Von Stefan Fuchs | 02.09.2007
    "Das wichtigste Kennzeichen des olympischen Geistes in Antike wie Moderne ist, dass er eine Religion ist. Der Athlet formt seinen Körper durch Leibesübungen, wie ein Bildhauer eine Statue in Stein meißelt. Der Athlet der Antike ehrte die Götter, der Athlet der Moderne verherrlicht sein Vaterland, seine Rasse, seine Flagge. Ich habe deshalb die Erneuerung des olympischen Geistes von Anfang an mit der Wiederbelebung dieses religiösen Gefühls verbunden, das in der Gegenwart durch den Internationalismus und die Demokratie erweitert und umgeformt wurde, und das dennoch jenes ist, das die jungen Hellenen, die den Triumph durch ihre Muskeln im Sinn hatten, vor die Altäre des Zeus führte."

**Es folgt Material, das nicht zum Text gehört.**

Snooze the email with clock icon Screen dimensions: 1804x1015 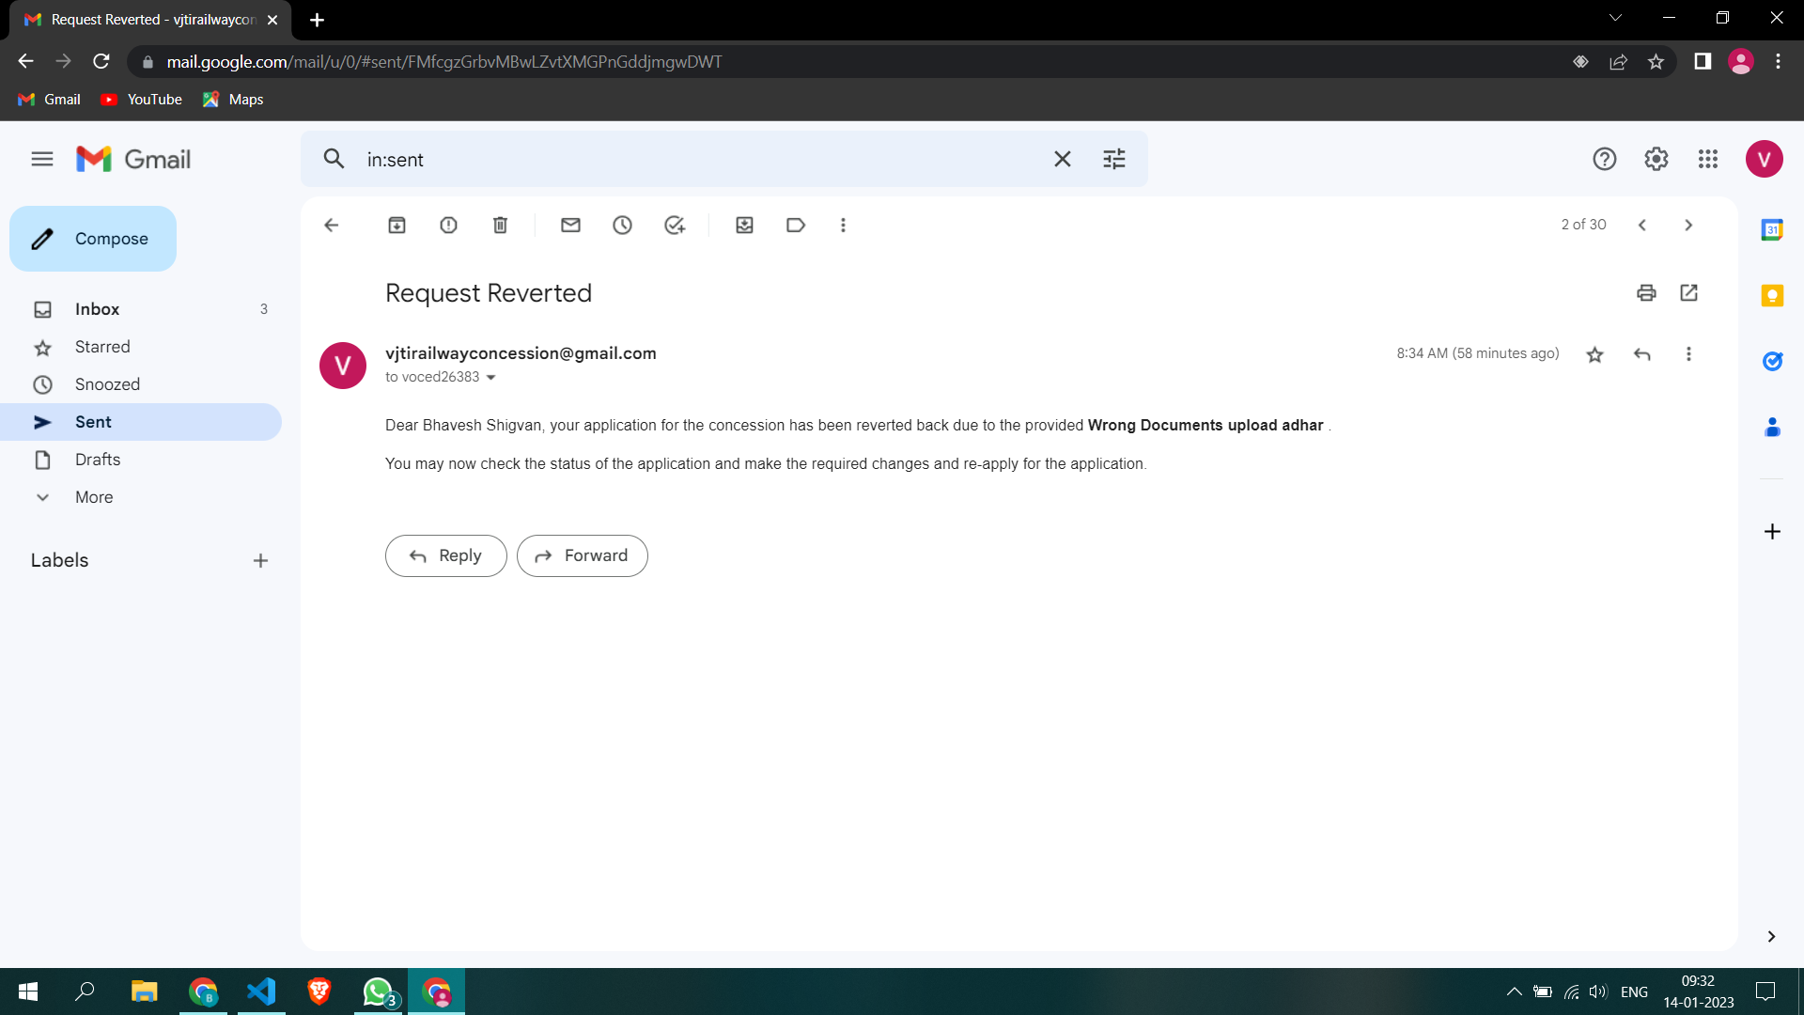tap(622, 226)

    Pierre de Coubertin ist am Ende seines Lebenswegs angekommen, als er sich im Vorfeld der Olympischen Spiele von 1936 noch einmal über das Radio zu Wort meldet. In Berlin ist Hitler wild entschlossen, die XI. Olympiade zu einem überwältigenden Triumph des Nazi-Regimes zu machen, Beethovens Neunte und die Bildregie einer Leni Riefenstahl inklusive.

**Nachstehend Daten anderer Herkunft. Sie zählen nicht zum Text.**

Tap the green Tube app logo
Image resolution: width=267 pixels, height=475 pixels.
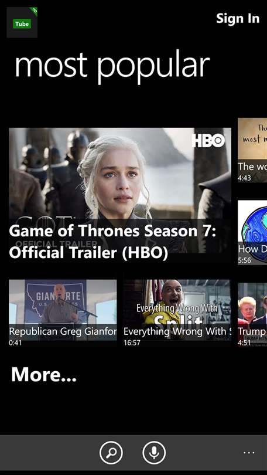tap(22, 22)
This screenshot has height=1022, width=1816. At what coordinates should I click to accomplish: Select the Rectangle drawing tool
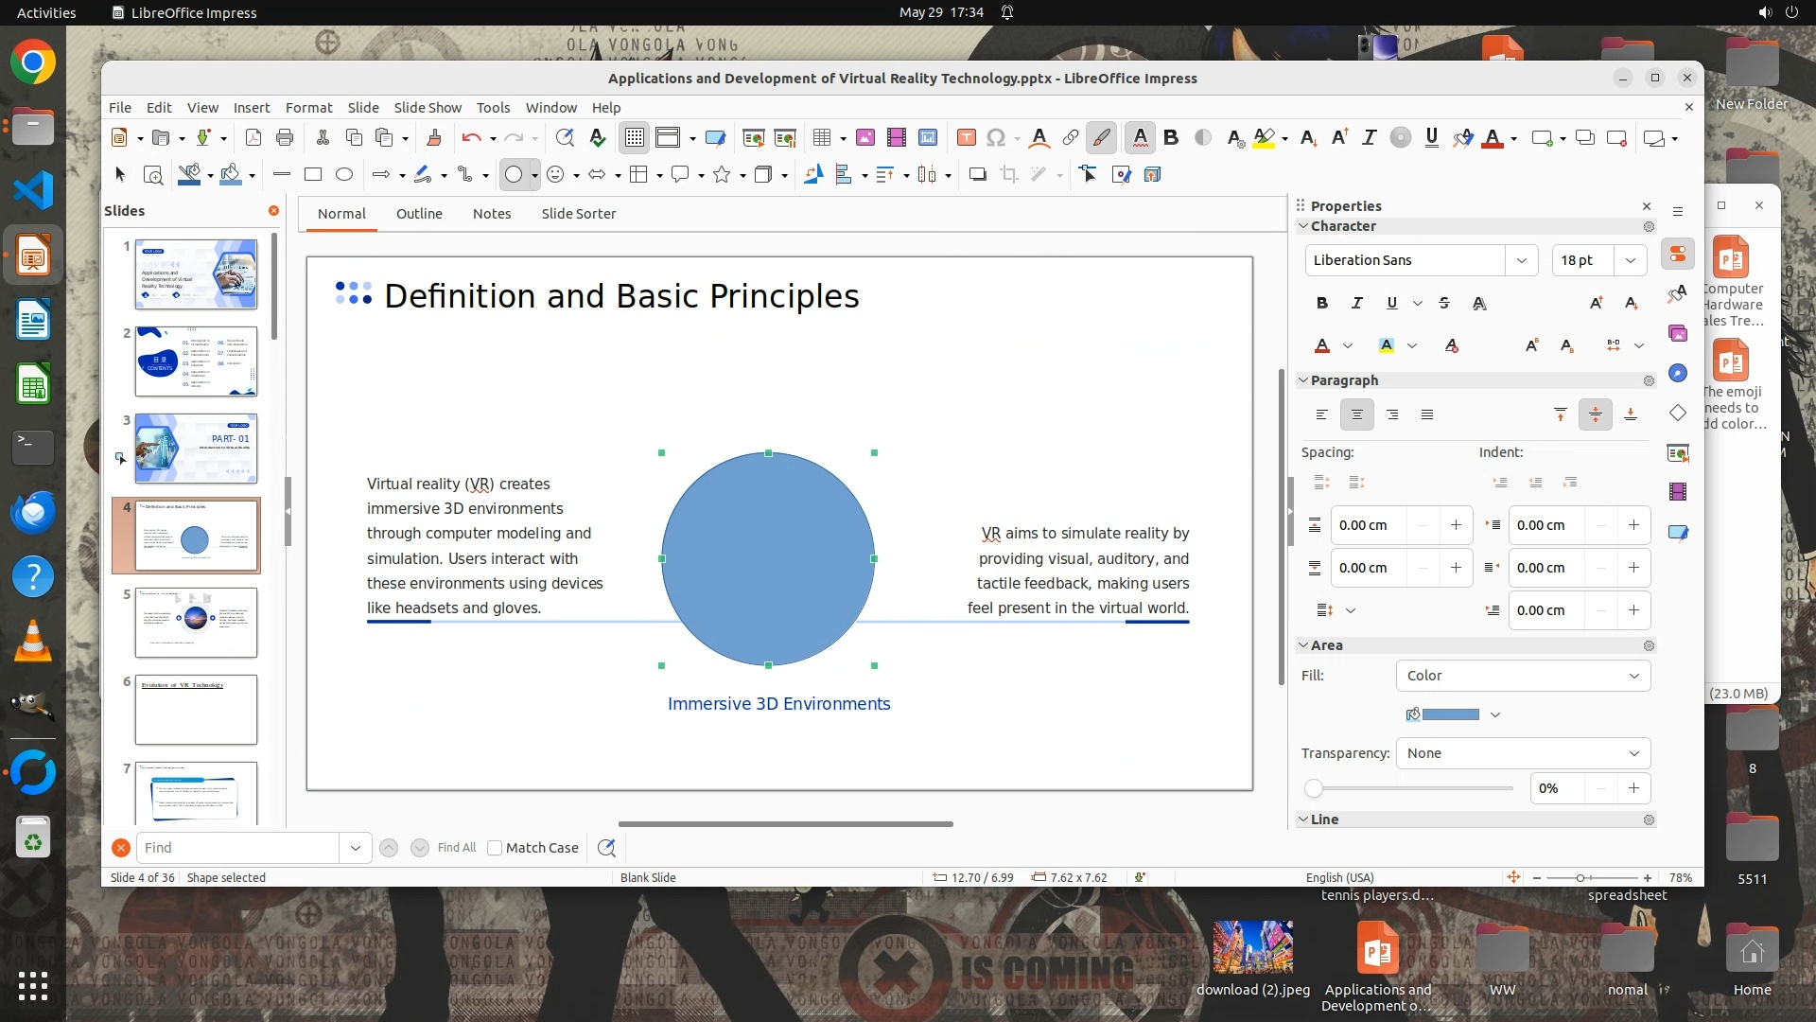pyautogui.click(x=313, y=174)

    Angesichts der monströsen Inszenierung in der Hauptstadt des Dritten Reiches wirkt Coubertins Vision des olympischen Geistes wie ein verirrtes Bruchstück des Klassizismus im grausamen Licht der Moderne. Eine Befriedung der Welt durch den zur Religion verklärten Sport, die Versöhnung von Körper und Geist im industriellen Zeitalter, am Vorabend des Weltkrieges sind das nur noch ohnmächtige Beschwörungen.

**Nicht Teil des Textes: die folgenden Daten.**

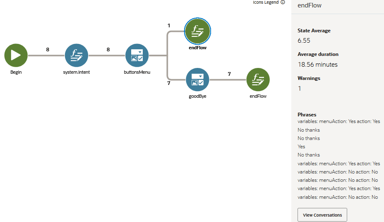
Task: Click the highlighted endFlow node icon
Action: coord(197,31)
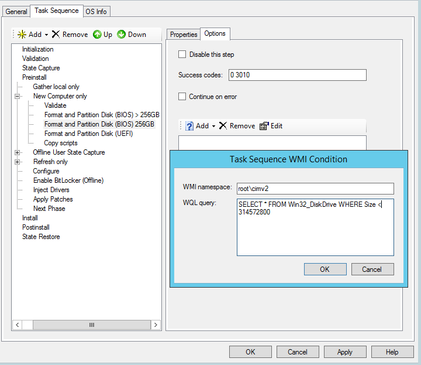This screenshot has width=421, height=365.
Task: Enable the Continue on error checkbox
Action: tap(182, 97)
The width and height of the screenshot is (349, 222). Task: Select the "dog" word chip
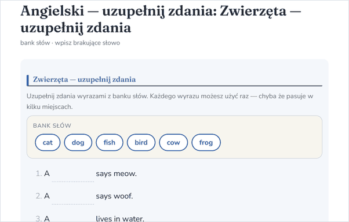(x=78, y=142)
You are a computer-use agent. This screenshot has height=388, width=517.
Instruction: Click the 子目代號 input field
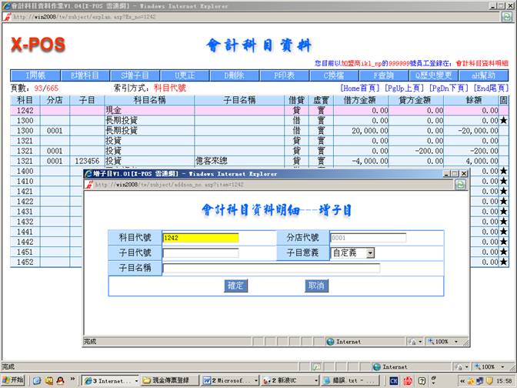pos(200,253)
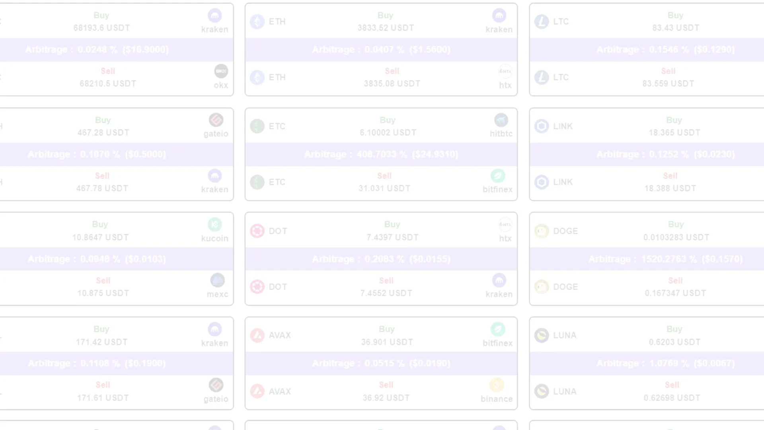Click the LTC coin icon in buy row
The width and height of the screenshot is (764, 430).
point(542,22)
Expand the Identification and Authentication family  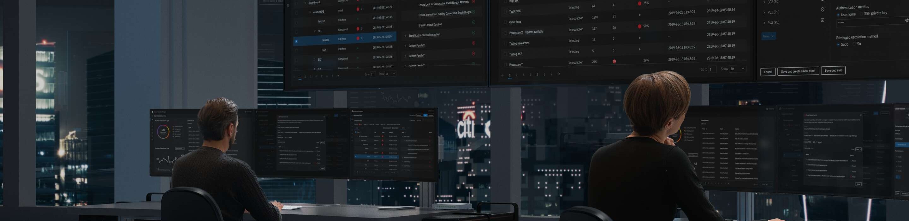(406, 36)
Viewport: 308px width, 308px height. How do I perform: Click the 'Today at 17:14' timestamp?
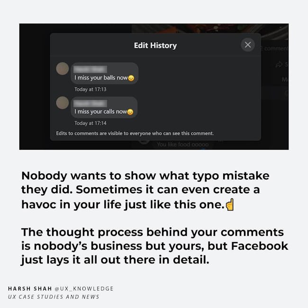[x=91, y=123]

    "Eine willensschwache, stubenhockende Jugend will ich durch den Sport stählen, durch seine Gefahren, ja selbst durch seine Exzesse. Ihren Blick und ihr Verstehen will ich erweitern durch die Begegnung mit den unendlichen Horizonten der Sternen- und Planetenräume, der Geschichte, der Universalgeschichte vor allem. Denn diese wird durch den gegenseitigen Respekt, den sie erzeugt, zum Keim eines wirklichen weltweiten Friedens. Und all dies für alle, ohne Unterschied der Geburt, der sozialen Stellung, des Vermögens, des Berufs."

    Ein Jahr nach der ersten Olympiade, die zum totalen Medienspektakel geworden war, stirbt der Begründer der olympischen Bewegung der Neuzeit am 2. September 1937 verarmt im selbst gewählten Exil in Lausanne. Kurz zuvor scheitert eine Initiative, ihm den Friedensnobelpreis zuzuerkennen. Dass Coubertin sich von Hitlers Nazi-Spielen verführen ließ, hat man ihm in Frankreich nicht verziehen.

    Pierre de Frédy Baron de Coubertin ist ein authentisches Kind des späten 19. Jahrhunderts. 1863 als Sprössling einer aristokratischen Familie in Paris geboren, wird er von der traumatischen Niederlage Frankreichs im preußisch-französischen Krieg geprägt. "Dekadenz" ist das Schlagwort der Konservativen seiner Zeit, die einen moralischen und physischen Niedergang für die militärische Schwäche Frankreichs verantwortlich machen.

    Auf der anderen Seite des Ärmelkanals, bei den "muskulösen Christen" Großbritanniens dagegen, glaubt Coubertin die geeignete Therapie gefunden zu haben. Er besucht Rugby und Eton, lernt dort die unzähligen Ruder- und Fechtclubs kennen, die von den begeisterten Schülern selbst organisiert werden.

    "Ich entdeckte etwas Unerwartetes und Verborgenes, die Pädagogik durch den Sport, ein ganzes System geistiger und sozialer Bildung versteckt im Schulsport."

    Die Wunden, die die Moderne den Menschen schlug, durch die Kraft des Sports zu heilen, wird zur Obsession Pierre Coubertins. Ihr verschreibt er sein Leben, für sie opfert er sein Vermögen. Als ihm 1896 mit den Spielen in Athen die Neubegründung der olympischen Bewegung gelingt, ist das für ihn nur die erste Etappe auf einem langen Weg. Der Aristokrat mit dem ausschweifenden Schnurrbart, der gern selbst das Trikot des Läufers überstreift, befreit sich von den elitären, gelegentlich rassistischen Vorstellungen seiner Herkunft und fordert ein universelles Menschenrecht auf Sport:
    "Nichts ist erreicht, wenn es nur eine Minderheit erreicht. Das Vergnügen des Muskelspiels, das so viel Freude, Kraft, Ruhe und Reinheit spenden kann, muss in allen Erscheinungsformen, die es durch den Fortschritt der modernen Industrie erfahren hat, jetzt auch dem einfachsten Menschen offen stehen. Das ist der wahre, der demokratische Geist Olympias, dessen Grundstein wir heute legen."